Chuat: Being actresses is a big asset in our relationship to actors on the set, because we share the same language and we love to explore the colors of their role with them. In the writing process, we work a lot from the characters’ perspective, trying to feel their motivations from the inside, speaking from each of their points of view, in order to increase the emotional stakes. Our movies are definitely character-driven stories. Also, before shooting, we both play the scenes on set in order to define the positions of the camera according to the dramaturgical stakes. We then propose a kind of choreography to the actors and it’s up to them to adjust it, to integrate it and make it their own.

There is an irony to the film’s title “My Little Sister.” Lisa and Sven are twins, but Lisa is clearly the caretaker for the family as evidenced by their mother’s inability to care for herself. One gets the impression that Lisa has been the head of the house for much of her life, yet despite those few minutes between their deliveries she hardly seems the “Little” sister.
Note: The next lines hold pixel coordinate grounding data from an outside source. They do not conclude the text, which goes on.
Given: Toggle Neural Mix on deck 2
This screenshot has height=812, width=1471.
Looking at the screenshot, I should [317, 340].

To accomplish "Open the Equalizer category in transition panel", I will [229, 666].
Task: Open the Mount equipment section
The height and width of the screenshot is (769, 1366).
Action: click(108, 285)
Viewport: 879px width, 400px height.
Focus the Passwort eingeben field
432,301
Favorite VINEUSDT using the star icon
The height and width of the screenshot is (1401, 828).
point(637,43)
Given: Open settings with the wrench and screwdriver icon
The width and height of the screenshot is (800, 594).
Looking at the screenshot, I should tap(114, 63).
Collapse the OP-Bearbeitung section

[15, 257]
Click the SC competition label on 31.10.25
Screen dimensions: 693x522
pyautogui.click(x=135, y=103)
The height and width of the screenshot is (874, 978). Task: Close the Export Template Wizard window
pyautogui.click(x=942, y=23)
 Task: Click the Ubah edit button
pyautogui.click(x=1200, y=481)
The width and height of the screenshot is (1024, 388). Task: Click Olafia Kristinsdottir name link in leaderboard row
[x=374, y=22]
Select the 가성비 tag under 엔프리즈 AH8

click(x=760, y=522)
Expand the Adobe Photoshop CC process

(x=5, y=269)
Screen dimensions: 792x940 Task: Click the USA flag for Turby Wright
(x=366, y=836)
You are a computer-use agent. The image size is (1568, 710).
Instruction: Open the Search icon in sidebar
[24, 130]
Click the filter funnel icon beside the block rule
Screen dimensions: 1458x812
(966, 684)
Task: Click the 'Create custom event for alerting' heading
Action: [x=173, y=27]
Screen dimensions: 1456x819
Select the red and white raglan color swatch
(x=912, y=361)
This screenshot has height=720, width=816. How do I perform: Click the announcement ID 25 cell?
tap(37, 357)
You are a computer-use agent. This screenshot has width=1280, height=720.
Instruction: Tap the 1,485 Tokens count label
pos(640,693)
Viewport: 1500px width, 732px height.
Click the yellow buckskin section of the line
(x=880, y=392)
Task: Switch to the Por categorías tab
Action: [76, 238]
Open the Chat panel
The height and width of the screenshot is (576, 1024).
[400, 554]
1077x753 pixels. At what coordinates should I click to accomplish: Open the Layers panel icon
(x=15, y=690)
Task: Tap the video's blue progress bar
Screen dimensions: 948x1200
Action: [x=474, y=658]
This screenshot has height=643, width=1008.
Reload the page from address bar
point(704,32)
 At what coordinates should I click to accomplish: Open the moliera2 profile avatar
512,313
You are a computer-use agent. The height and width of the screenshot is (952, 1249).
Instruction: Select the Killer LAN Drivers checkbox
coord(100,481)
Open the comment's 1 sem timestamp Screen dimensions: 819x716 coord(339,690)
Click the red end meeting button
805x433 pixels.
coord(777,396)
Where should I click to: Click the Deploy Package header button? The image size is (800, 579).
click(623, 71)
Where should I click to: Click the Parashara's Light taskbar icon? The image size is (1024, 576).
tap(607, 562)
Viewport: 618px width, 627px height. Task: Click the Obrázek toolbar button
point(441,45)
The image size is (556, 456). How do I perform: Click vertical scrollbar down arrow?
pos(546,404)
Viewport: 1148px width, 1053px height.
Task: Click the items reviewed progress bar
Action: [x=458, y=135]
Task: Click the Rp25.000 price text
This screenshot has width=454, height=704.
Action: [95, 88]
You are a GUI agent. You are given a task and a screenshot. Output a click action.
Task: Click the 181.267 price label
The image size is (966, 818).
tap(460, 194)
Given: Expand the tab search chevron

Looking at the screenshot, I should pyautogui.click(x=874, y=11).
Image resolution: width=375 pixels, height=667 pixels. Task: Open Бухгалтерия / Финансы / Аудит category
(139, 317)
Reymond: Well, as Sven says to Lisa in one of the core scenes of the movie, “You were born two minutes after me!” But joking aside, it’s true that Lisa is the responsible character. She manages the family, makes all the phone calls for her brother and helps him to get back on stage. But looking at it from a different perspective, you can see that Lisa is deeply fragile because she lost herself in caring for others. Her whole journey is about getting back to her creative source. Her twin brother knows it, and as he declines, he gives everything to get her back to herself. In that moment, Sven becomes the big brother.

This is a story told in extreme close ups. The handheld camerawork makes it feel almost like watching exceedingly well shot home movies. How important is the perspective of the camera to delivering this intimate narrative?

Chuat: The way the film is shot echoes the characters’ inner restlessness. There is something that vibrates underneath this apparently ordinary daily life, something that pulsates in their blood. We wanted images in motion, because motion is life. There’s a tension, a beat that brings life to the film. The camera is almost another character in the movie, following the action. When you decide to shoot a whole movie with a shoulder-mounted camera, working on the focus is also essential; it guides the viewer’s vision throughout the scene. In the same vein, we use a lot of one-shot scenes that allow the actors’ performances to shine.

What’s next? Both for this film, and for you?

Reymond and Chuat: We have several feature projects, among them “Toxic,” a new series in development which takes place in Switzerland and New Zealand. It’s an ecological thriller combined with a family drama exploring the consequences of a mysterious contamination of Lake Geneva. But to be honest, these days, we are pretty much focusing on our “Schwesterlein” premiered at the Berlinale!

Pictured, Top: Stéphanie Chuat and Véronique Reymond; Bottom: ”My Little Sister.”